If you are only going to be gone for a couple of weeks, you may want to think about using Apiguard. It's thymol based and advertised as no issues with queen loss. Using it will require you putting the 1st treatment on and then 2 weeks later, a 2nd treatment.


----------



## wildbranch2007 (Dec 3, 2008)

Spur9 said:


> I believe Formic Pro is the same product as MAQS, just a new name with a longer shelf life.


It may be the same acid, but the internal structure is completely different, very similar to the cardboard like structure that Mite away II 's had. also I don't think the bees would be able to remove this stuff at all.


----------



## aran (May 20, 2015)

yup i agree with Mike its definitely different looking to the MAQS. None of the strips had been even partially removed by the bees after treatment round 1.


----------



## Branman (Aug 20, 2003)

I did half treatments on all the hives this summer when we had a break in the weather and did not notice any harm done to the bees or queens even at the top end of the temperature range.


----------



## Mike Gillmore (Feb 25, 2006)

Well, decided to go with the Formic Pro. I'll be adding two pads to each hive next weekend for 14 days and then removing them the first of September, right before I have to leave town. I'll report back on how it works out. 

Thanks for everyone's thoughts.


----------



## MJC417 (Jul 26, 2008)

I've never used formic acid. By the posts, it sounds like you don't need a mask or respirator when handling it. Is it less hazardous to breath in as opposed to oxalic acid?


----------



## AHudd (Mar 5, 2015)

The cautions on the packaging say otherwise. 

Alex


----------



## MJC417 (Jul 26, 2008)

Just looked at the cautions and there is no mention of using a respirator, it just says don't inhale it. So I'm guessing you would have to stay away from your apiary for the 14 or 20 day treatment.


----------



## Fivej (Apr 4, 2016)

I use a respirator. While the instructions may not say that you need to use one, the fumes are very,very strong. I can't hold my breath for the time it takes to unwrap the pads, put them on and close the hive up. Once the hive is closed up, the smell is not that bad. I wouldn't put my nose up to the hive and inhale, but you can certainly be in your apiary during the treatment period. J


----------



## AHudd (Mar 5, 2015)

While there is no specific mention of respirator it does state to avoid breathing vapors and to stand upwind. There is also mention of a mask, among other cautions, because it causes irreversible eye damage. I think I would in the least wear safety glasses while opening the package.

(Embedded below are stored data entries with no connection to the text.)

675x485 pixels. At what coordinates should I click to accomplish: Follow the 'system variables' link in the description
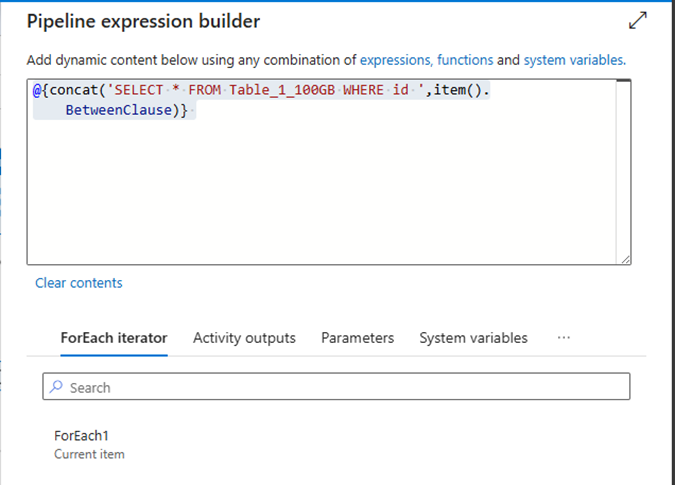574,60
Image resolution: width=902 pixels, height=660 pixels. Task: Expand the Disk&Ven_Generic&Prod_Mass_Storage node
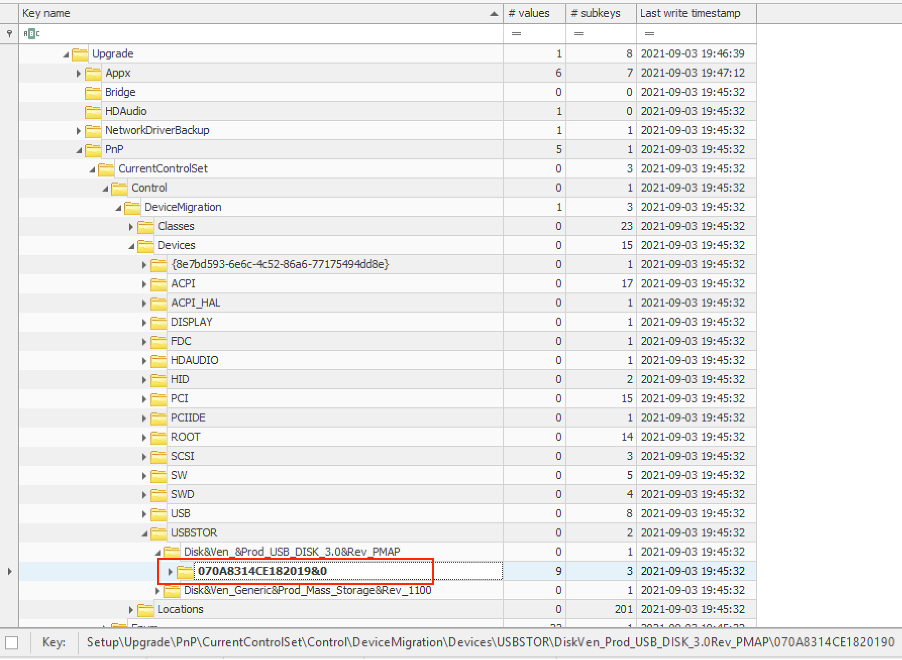click(x=157, y=590)
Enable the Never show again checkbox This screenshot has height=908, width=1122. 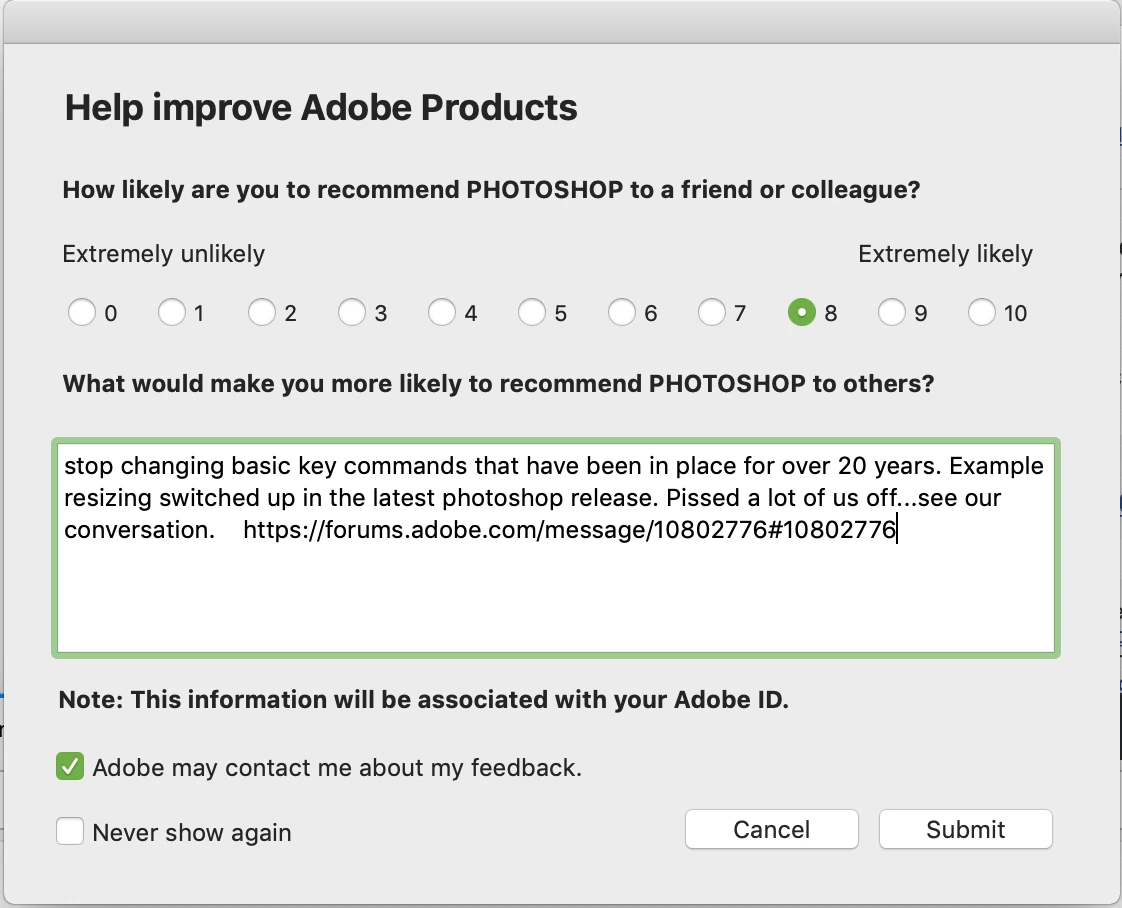[x=70, y=831]
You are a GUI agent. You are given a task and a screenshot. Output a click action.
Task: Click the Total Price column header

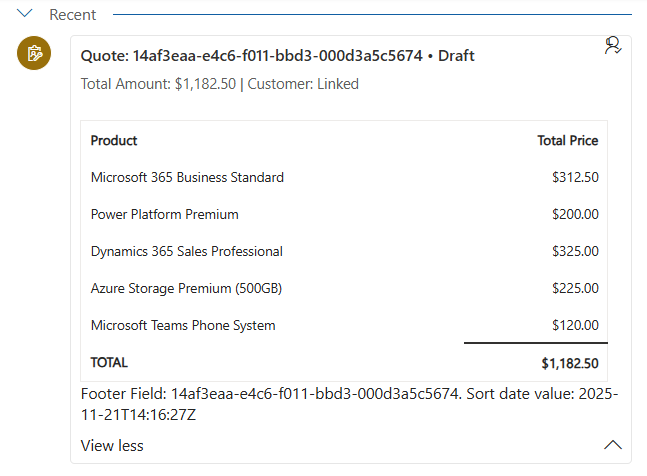tap(567, 141)
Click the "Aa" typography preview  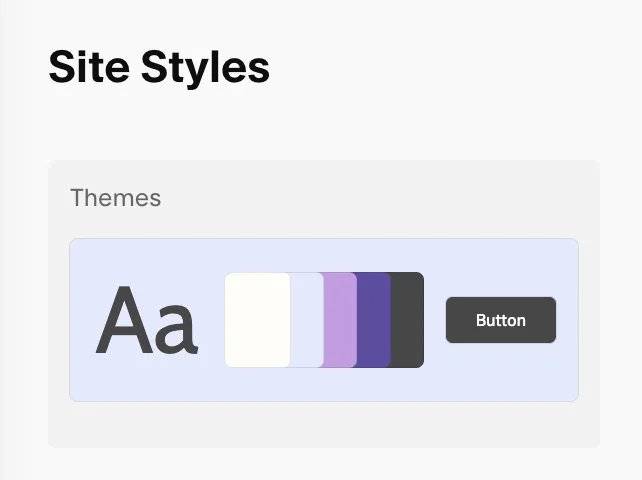coord(147,322)
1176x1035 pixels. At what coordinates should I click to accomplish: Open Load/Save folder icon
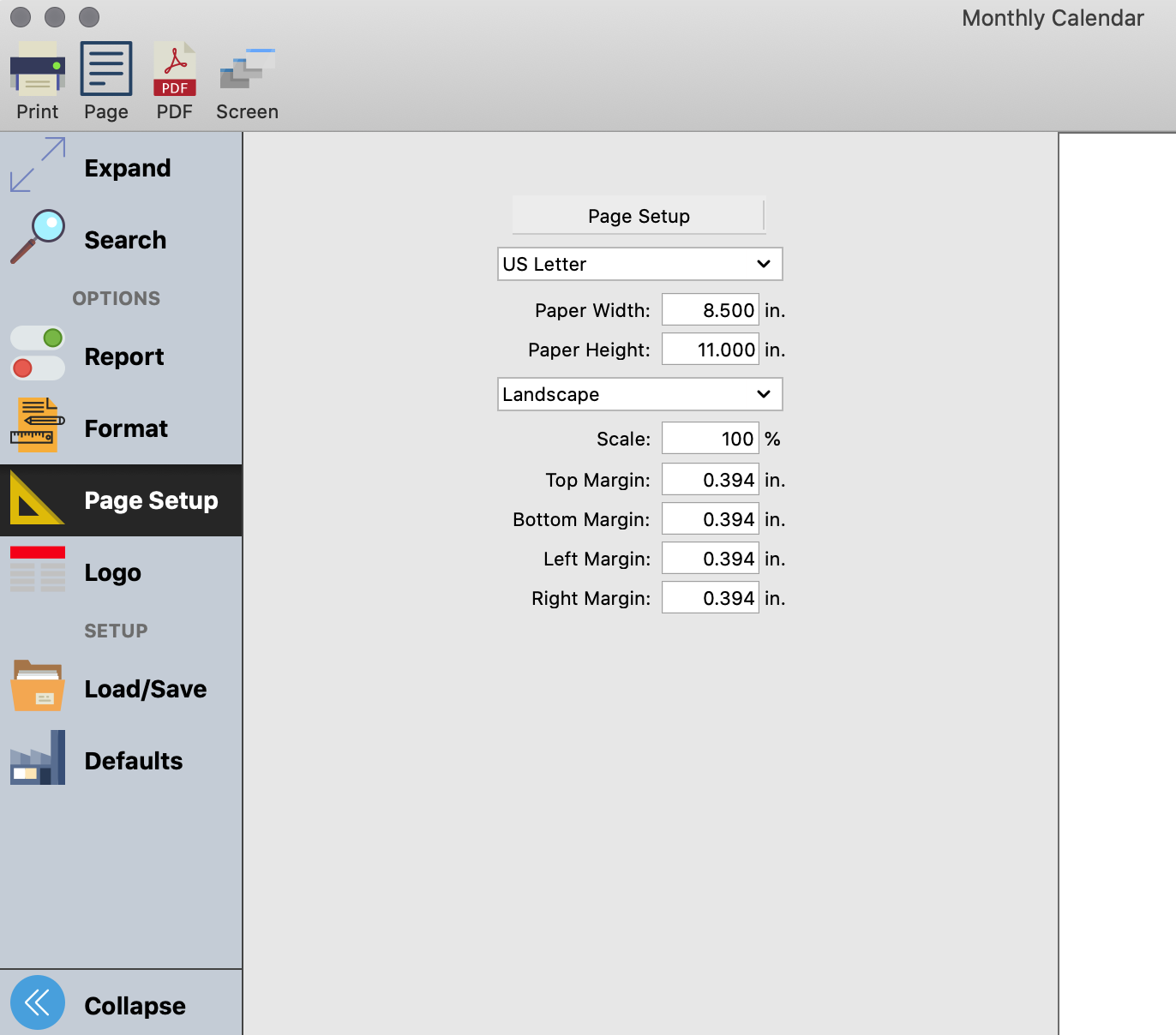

I should have been more specific. I printed out these cautions from their website. It is probably an insert in the packaging.

Alex


----------



## Cloverdale (Mar 26, 2012)

I too started with the Formic Pro today, doing the one strip at a time 20 days. Did a previous OAV on the 2nd. What puzzled me was I did not get any significant mite drop at all, which prompted me to do the formic instead of continuing the OA, yet today some of the hives had 15 +- mites in a sugar roll. The Oxalic Acid did sublime, we could see the vapor. First time that it didn’t work for us.


----------



## wildbranch2007 (Dec 3, 2008)

Cloverdale said:


> The Oxalic Acid did sublime, we could see the vapor. First time that it didn’t work for us.


which device did you use??


----------



## Cloverdale (Mar 26, 2012)

wildbranch2007 said:


> which device did you use??


You know, I think it was the first one that SNL was selling. The first wand.


----------



## Mike Gillmore (Feb 25, 2006)

Put 2 strips of Formic Pro on all of my hives yesterday morning. According to our local long range forecast it looks like the high temperatures should be running between the mid 70's to mid 80's for the next couple of weeks. I'll have the 2 week treatment completed September 1st before I have to head out of town. 

Keeping my fingers crossed that this works out all right. I drove by the hives in the afternoon and there was a little bearding, but not as much as I was expecting. We'll see how this goes. I'm probably worrying too much, time will tell.


----------



## Cloverdale (Mar 26, 2012)

Mike Gillmore said:


> Put 2 strips of Formic Pro on all of my hives yesterday morning. According to our local long range forecast it looks like the high temperatures should be running between the mid 70's to mid 80's for the next couple of weeks. I'll have the 2 week treatment completed September 1st before I have to head out of town.
> 
> Keeping my fingers crossed that this works out all right. I drove by the hives in the afternoon and there was a little bearding, but not as much as I was expecting. We'll see how this goes. I'm probably worrying too much, time will tell.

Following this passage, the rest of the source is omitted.